*Available data:*
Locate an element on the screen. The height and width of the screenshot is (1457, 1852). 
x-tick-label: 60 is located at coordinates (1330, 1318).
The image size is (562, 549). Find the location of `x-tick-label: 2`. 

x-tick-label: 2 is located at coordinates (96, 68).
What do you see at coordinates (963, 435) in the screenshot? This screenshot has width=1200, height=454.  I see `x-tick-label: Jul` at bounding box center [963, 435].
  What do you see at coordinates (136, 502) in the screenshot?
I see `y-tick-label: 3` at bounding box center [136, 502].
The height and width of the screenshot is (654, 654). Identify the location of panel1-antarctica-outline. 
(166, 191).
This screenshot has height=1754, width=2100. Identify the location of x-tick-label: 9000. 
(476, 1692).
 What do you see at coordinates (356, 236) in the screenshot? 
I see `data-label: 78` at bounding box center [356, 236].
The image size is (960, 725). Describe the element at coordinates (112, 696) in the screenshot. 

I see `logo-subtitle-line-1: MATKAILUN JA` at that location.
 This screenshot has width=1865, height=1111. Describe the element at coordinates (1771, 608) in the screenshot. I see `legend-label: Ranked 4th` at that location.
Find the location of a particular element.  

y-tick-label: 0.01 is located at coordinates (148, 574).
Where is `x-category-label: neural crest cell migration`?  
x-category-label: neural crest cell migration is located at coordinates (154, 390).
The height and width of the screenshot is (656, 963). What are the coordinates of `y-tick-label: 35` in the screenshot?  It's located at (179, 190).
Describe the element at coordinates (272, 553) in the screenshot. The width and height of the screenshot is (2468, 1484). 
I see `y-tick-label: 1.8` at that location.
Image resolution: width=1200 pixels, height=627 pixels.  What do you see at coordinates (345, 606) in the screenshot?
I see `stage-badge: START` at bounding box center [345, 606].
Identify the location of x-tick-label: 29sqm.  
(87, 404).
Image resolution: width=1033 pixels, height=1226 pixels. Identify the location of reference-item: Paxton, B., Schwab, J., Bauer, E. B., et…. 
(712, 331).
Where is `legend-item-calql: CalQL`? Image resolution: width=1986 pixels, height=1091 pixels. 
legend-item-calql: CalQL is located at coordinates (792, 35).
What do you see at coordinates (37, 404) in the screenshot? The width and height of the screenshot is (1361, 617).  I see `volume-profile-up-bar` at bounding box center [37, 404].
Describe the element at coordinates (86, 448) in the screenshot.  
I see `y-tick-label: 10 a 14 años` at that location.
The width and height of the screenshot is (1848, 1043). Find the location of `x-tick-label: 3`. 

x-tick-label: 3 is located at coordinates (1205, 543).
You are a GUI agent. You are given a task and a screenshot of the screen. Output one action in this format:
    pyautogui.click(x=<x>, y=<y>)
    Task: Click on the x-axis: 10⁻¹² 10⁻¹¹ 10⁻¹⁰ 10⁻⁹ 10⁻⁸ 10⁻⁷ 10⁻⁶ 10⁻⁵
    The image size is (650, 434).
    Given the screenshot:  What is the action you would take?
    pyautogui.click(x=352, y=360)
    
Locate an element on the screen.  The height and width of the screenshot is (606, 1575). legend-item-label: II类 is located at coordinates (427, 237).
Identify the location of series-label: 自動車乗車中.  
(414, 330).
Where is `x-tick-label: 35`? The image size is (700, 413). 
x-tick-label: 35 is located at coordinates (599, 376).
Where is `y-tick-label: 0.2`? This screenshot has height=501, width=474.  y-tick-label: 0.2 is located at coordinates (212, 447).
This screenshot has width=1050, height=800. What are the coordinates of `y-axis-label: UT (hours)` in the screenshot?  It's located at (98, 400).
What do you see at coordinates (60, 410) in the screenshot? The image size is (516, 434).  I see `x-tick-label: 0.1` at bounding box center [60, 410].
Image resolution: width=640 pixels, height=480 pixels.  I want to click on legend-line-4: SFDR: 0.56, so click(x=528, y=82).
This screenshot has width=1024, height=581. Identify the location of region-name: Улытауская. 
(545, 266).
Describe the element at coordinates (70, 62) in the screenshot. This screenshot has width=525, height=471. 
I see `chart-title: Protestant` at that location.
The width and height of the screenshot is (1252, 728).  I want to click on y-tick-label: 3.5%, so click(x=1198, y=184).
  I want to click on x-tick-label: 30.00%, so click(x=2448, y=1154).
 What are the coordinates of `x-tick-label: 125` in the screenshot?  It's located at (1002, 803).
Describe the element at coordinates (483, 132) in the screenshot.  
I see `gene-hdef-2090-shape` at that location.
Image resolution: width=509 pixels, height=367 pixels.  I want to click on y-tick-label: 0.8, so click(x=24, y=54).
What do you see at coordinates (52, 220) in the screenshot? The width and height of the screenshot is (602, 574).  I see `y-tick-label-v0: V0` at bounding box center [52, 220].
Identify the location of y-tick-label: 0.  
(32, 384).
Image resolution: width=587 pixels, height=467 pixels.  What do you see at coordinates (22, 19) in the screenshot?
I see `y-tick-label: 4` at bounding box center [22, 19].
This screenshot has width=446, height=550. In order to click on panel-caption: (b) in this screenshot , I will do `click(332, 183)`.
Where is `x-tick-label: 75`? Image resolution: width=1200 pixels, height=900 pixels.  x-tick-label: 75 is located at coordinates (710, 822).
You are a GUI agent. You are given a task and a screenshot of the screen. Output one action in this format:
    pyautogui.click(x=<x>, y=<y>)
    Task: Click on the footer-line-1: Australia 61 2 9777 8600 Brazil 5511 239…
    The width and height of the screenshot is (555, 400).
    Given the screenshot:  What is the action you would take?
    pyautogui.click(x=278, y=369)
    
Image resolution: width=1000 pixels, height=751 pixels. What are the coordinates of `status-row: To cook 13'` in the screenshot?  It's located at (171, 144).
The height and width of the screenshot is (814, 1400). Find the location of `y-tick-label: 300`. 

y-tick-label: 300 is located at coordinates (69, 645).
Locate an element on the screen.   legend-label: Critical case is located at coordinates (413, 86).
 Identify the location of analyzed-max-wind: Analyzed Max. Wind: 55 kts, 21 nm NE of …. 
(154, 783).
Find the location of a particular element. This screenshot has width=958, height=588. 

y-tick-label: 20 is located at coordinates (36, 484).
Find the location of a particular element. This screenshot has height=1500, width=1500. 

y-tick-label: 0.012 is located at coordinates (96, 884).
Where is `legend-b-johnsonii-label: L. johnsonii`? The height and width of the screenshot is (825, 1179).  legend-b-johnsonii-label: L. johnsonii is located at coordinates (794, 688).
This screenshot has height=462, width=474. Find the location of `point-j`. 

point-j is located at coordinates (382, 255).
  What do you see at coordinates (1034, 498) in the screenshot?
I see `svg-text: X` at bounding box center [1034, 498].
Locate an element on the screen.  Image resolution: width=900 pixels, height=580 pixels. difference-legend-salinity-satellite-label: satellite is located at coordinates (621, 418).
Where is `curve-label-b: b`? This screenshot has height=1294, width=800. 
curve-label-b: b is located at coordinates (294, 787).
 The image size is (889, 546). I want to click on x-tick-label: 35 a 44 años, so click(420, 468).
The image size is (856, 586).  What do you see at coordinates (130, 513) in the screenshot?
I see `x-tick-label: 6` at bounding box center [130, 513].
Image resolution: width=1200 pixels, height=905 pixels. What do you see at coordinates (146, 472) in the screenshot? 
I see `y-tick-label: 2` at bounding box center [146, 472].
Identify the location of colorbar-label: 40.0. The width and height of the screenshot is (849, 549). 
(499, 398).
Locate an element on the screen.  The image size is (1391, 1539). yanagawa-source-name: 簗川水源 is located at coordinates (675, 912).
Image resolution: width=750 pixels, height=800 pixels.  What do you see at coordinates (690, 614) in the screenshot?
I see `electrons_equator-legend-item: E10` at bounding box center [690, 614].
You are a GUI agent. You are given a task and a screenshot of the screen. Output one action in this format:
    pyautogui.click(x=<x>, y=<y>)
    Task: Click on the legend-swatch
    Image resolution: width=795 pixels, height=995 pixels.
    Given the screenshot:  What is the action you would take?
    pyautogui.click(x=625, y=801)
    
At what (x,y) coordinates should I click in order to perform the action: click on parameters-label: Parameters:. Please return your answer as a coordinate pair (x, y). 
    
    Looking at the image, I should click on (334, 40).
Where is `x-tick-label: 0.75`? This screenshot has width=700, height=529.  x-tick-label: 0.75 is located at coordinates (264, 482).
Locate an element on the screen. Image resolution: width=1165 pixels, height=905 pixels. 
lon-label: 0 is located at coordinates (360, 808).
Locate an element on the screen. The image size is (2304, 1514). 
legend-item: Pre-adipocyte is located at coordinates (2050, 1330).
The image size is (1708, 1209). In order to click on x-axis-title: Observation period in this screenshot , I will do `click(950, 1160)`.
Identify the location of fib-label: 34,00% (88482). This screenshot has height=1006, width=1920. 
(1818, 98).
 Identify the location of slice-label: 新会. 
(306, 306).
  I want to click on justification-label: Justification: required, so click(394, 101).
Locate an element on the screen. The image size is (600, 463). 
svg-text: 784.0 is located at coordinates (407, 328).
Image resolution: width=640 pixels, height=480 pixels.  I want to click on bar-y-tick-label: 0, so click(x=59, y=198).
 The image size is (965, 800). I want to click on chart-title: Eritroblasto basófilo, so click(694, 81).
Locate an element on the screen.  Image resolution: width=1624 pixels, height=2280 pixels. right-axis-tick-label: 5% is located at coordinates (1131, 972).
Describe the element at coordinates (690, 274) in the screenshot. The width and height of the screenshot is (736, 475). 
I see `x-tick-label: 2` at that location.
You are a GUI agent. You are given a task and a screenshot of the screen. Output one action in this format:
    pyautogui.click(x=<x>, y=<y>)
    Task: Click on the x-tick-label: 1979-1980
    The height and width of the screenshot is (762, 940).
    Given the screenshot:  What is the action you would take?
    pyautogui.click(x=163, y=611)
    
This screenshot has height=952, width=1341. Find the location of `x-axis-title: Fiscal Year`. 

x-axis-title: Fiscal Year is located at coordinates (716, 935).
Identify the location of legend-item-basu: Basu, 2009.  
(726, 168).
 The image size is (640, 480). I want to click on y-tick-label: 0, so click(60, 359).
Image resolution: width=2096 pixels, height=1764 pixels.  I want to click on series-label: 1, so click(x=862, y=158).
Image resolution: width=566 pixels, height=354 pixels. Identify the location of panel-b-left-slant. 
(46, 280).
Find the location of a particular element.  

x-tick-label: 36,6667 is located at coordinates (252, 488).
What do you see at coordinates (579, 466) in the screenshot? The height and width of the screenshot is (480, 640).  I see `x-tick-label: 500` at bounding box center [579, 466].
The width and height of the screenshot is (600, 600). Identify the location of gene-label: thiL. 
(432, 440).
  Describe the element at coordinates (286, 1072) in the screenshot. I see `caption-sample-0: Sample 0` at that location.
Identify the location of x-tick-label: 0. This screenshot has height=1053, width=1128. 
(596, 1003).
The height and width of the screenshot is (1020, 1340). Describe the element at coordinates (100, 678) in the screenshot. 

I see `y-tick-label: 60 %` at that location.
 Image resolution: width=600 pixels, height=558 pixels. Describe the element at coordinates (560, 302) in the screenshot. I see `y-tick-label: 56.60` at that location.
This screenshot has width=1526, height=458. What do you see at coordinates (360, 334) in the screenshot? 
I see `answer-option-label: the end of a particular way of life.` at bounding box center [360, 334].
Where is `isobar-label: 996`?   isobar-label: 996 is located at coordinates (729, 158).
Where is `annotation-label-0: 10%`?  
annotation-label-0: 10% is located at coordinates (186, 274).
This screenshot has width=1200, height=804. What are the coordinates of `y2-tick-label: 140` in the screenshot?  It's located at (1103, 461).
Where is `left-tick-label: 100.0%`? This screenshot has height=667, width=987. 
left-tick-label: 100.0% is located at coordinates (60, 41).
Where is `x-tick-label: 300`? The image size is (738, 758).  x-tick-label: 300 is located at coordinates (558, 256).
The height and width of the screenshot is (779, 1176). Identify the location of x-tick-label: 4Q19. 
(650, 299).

*To-do item:* Copy out everything from the line with "Identify the location of y-tick-label: 0." down to the line with "coordinates (710, 822).", renaming "Image resolution" as "Screen size". Change nothing else.

*Response:*
Identify the location of y-tick-label: 0.  
(32, 384).
Screen size: width=587 pixels, height=467 pixels.  What do you see at coordinates (22, 19) in the screenshot?
I see `y-tick-label: 4` at bounding box center [22, 19].
This screenshot has width=446, height=550. In order to click on panel-caption: (b) in this screenshot , I will do `click(332, 183)`.
Where is `x-tick-label: 75`? Screen size: width=1200 pixels, height=900 pixels.  x-tick-label: 75 is located at coordinates (710, 822).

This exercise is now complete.